Upstate Instutute Receives Endowment

Wed, Nov 10, 2010

One of Colgate's strongest and most important links to Hamilton and Central New York recently completed assembling a $5.4 million endowment to ensure its work continues.

The Upstate Institute was created in 2003 to provide a variety of services to the region's people, governments and non-profits, while creating field work opportunities for students. During the last seven years, the institute has undertaken a variety of projects, many of which could not have been completed without Colgate's assistance.
Jean-Pierre Conte '85 and Board of Trustees Chair Chris Clifford '67 made the final two leadership gifts to solidify the endowment. This means the institute has a solid financial foundation instead of having to rely on the university for its budget.

"I have seen the profound impact the Upstate Institute has had on students and community members," said Clifford. "It's a pleasure to pay tribute to Professor (Ellen) Kraly, her staff, and everyone who has made the institute such a resounding success." Kraly is the director of the institute.

With an increased, sustainable budget, the institute can do more of what it does best: facilitate faculty research and coordinate fellowships for Colgate students with local nonprofits. Following this formula, a variety of projects have already been completed under the institute's auspices.

Working with state and local agencies, the institute helped create New York's first online application for food stamps.
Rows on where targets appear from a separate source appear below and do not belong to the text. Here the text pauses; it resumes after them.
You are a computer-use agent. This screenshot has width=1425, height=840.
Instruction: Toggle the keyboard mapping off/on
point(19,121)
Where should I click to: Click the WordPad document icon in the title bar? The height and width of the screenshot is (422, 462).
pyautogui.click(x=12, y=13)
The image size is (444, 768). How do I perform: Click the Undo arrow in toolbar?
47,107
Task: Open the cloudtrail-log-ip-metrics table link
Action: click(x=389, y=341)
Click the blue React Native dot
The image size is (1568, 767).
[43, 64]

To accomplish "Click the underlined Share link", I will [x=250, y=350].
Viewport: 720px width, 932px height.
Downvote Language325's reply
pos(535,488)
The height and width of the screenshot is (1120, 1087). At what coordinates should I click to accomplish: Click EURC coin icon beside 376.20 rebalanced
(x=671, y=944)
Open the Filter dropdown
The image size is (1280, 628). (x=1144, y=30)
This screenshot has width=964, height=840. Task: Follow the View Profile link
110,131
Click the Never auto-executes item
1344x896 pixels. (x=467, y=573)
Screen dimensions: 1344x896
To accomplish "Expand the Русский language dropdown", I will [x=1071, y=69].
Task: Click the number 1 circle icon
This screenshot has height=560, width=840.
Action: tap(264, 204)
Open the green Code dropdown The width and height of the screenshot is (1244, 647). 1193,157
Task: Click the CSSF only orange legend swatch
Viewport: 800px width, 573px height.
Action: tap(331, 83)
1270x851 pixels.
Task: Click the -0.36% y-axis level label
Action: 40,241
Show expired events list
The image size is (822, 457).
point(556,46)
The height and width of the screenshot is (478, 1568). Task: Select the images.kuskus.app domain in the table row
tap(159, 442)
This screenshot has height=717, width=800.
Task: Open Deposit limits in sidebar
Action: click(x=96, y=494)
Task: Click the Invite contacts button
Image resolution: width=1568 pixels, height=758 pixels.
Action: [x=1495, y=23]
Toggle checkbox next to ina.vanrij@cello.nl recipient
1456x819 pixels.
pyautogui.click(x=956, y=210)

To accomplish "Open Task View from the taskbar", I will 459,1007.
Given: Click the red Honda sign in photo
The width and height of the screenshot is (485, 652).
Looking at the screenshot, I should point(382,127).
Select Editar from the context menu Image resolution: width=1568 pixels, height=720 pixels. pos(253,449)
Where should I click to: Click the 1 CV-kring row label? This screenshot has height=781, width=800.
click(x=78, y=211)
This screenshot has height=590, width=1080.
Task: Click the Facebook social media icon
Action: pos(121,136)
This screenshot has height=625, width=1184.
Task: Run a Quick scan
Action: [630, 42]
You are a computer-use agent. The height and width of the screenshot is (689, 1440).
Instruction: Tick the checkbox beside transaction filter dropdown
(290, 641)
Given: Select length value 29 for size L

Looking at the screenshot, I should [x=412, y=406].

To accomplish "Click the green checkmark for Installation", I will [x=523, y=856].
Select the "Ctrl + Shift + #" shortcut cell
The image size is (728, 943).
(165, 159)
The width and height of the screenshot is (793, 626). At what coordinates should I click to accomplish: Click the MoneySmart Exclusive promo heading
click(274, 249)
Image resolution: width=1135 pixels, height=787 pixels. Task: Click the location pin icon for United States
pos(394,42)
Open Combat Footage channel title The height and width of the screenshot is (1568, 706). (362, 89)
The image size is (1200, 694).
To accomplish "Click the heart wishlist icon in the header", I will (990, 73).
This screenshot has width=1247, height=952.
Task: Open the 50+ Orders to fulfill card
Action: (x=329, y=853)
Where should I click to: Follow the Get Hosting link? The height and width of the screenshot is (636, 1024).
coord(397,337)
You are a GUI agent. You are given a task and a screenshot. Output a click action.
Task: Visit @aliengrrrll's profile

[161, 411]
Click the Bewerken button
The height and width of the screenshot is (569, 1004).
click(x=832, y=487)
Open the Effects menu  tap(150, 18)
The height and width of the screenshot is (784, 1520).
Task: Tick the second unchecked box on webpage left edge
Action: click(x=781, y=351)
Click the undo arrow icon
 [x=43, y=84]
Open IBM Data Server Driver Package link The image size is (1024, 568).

It launched VITA, Voluntary Income Tax Assistance, which provided income tax preparation assistance for low income families.

More recently, Upstate Field School students have coordinated marketing reviews and video production for the Oneida Mansion House, constructed digital image archives to assist in local forest management or conducted surveys with international refugees settling in the Utica area. A recent graduate developed GIS models that will help Madison County understand the implications of natural gas drilling in the Marcellus shale.

The institute will also take on a further academic component with the addition of the Gretchen Hoadley Burke '81 Endowed Chair for Regional Studies, named through a gift from Gretchen and husband Stephen Burke '80. The first Burke Chair, awarded annually to a faculty member whose research interests focuses on Upstate New York, will be economics professor Nicole Simpson.

More than two dozen individuals, couples, and foundations gave leadership gifts of $50,000 or more. The Brennan Family Foundation has underwritten the remarkably popular Student Philanthropy Council, and the Emerson Foundation alone applied nearly $500,000 in challenge dollars to the endowment total.